**WHAT YOU ARE ASKED TO DO:** Print exactly, and only, the lines from the one containing "The width and" through the last line of the records below, both included; leave out the pictures.

════════════════

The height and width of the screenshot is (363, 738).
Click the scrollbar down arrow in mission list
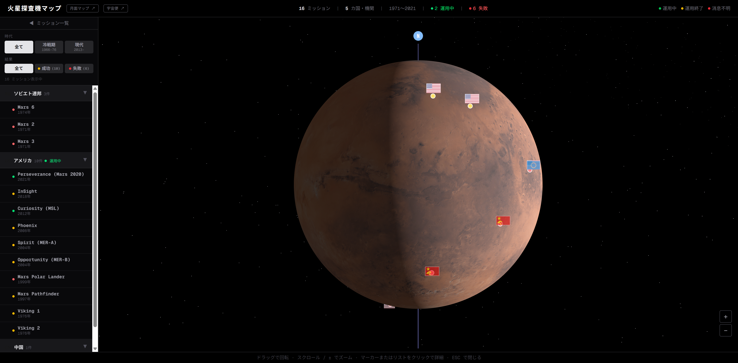(x=95, y=349)
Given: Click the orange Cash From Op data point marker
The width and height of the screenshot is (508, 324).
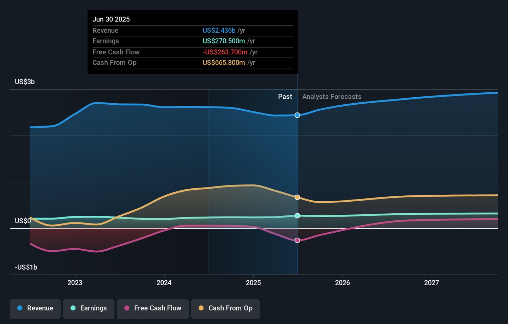Looking at the screenshot, I should coord(297,197).
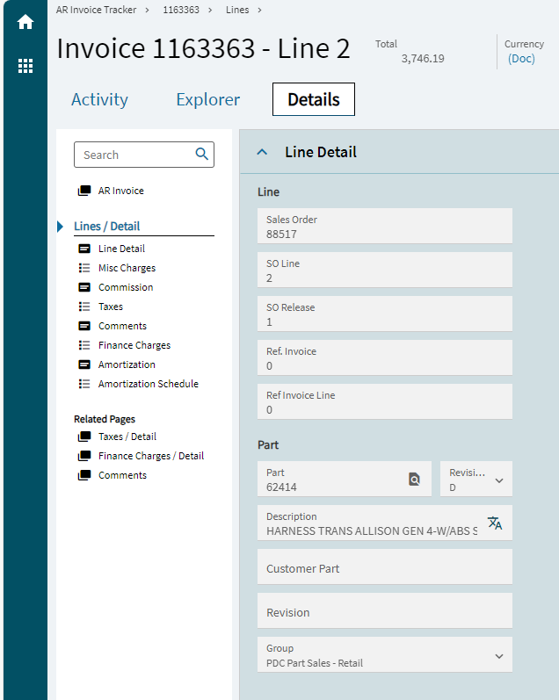Switch to the Explorer tab
Screen dimensions: 559x700
[x=207, y=99]
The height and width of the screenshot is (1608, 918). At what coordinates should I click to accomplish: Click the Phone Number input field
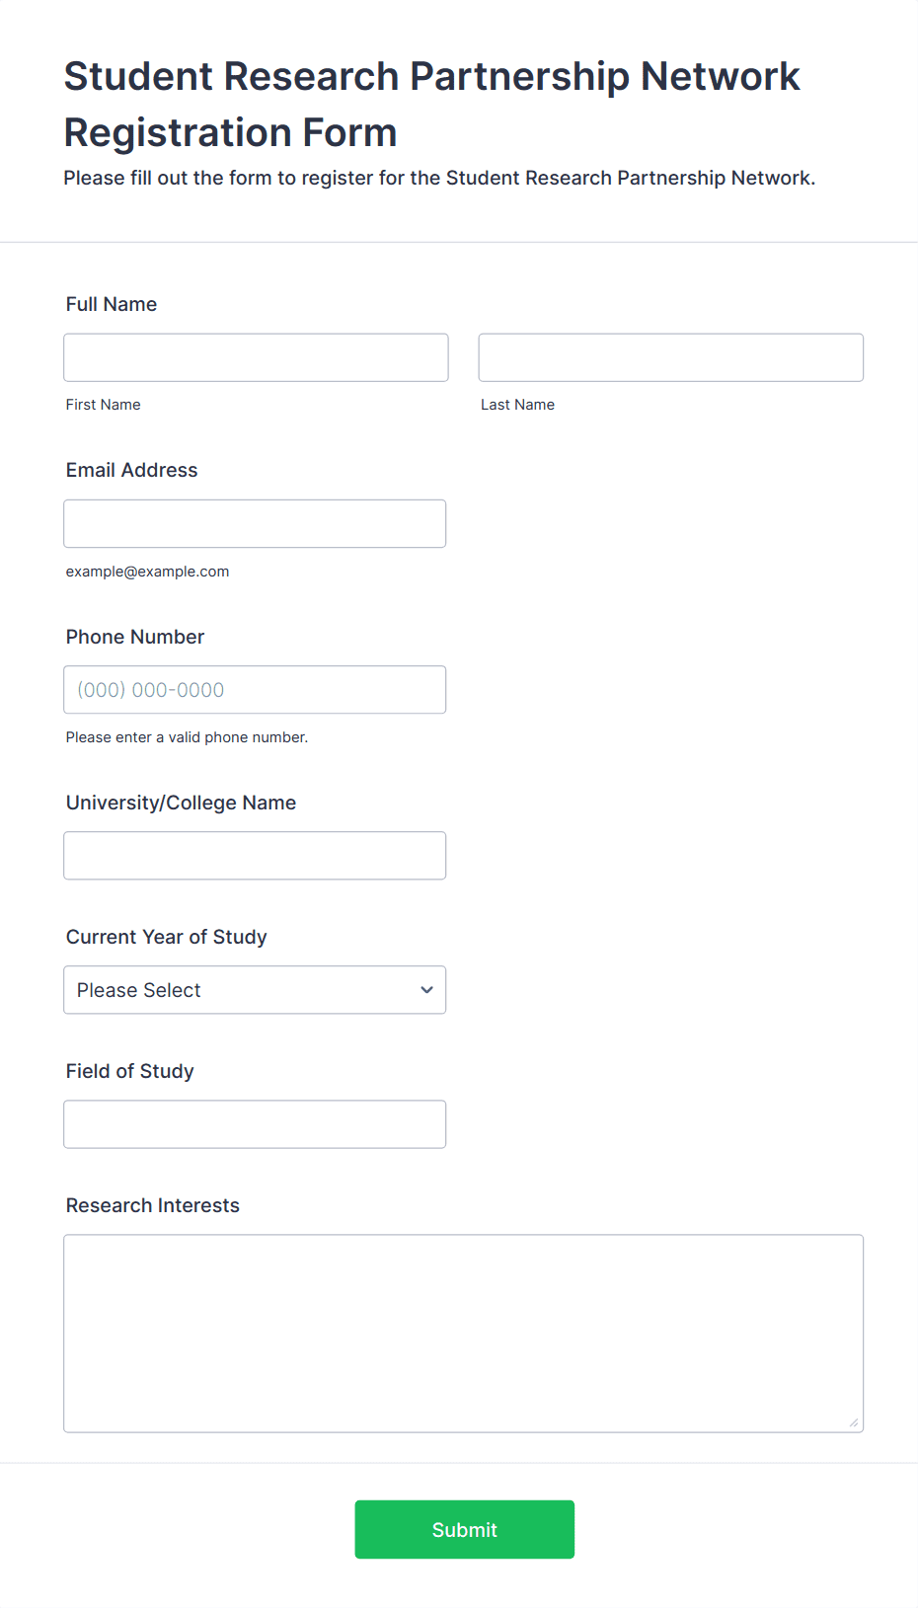click(255, 689)
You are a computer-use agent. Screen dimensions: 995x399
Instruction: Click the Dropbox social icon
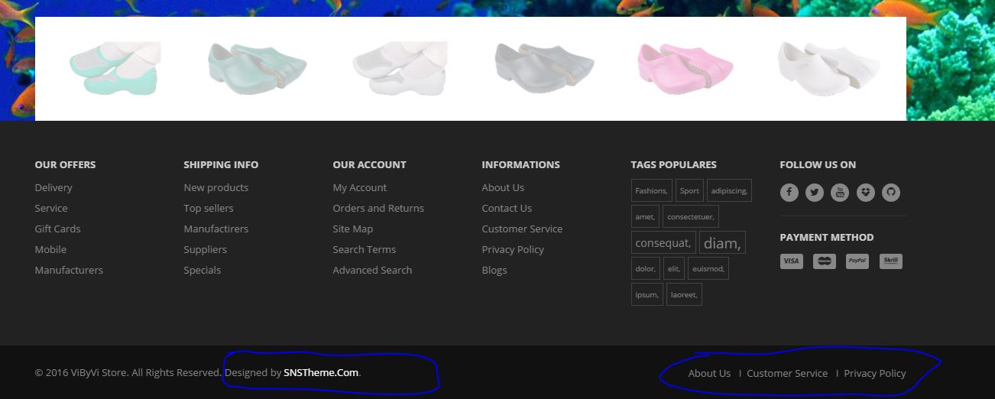865,193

════════════════

**TASK RESULT:**
The width and height of the screenshot is (508, 324).
Looking at the screenshot, I should coord(297,197).
Switch to the Explorer tab
Screen dimensions: 559x700
[x=207, y=99]
The height and width of the screenshot is (1608, 918). At what coordinates should I click to accomplish: Click the Phone Number input field
click(255, 689)
You are a computer-use agent. Screen dimensions: 995x399
Instruction: Click the Dropbox social icon
865,193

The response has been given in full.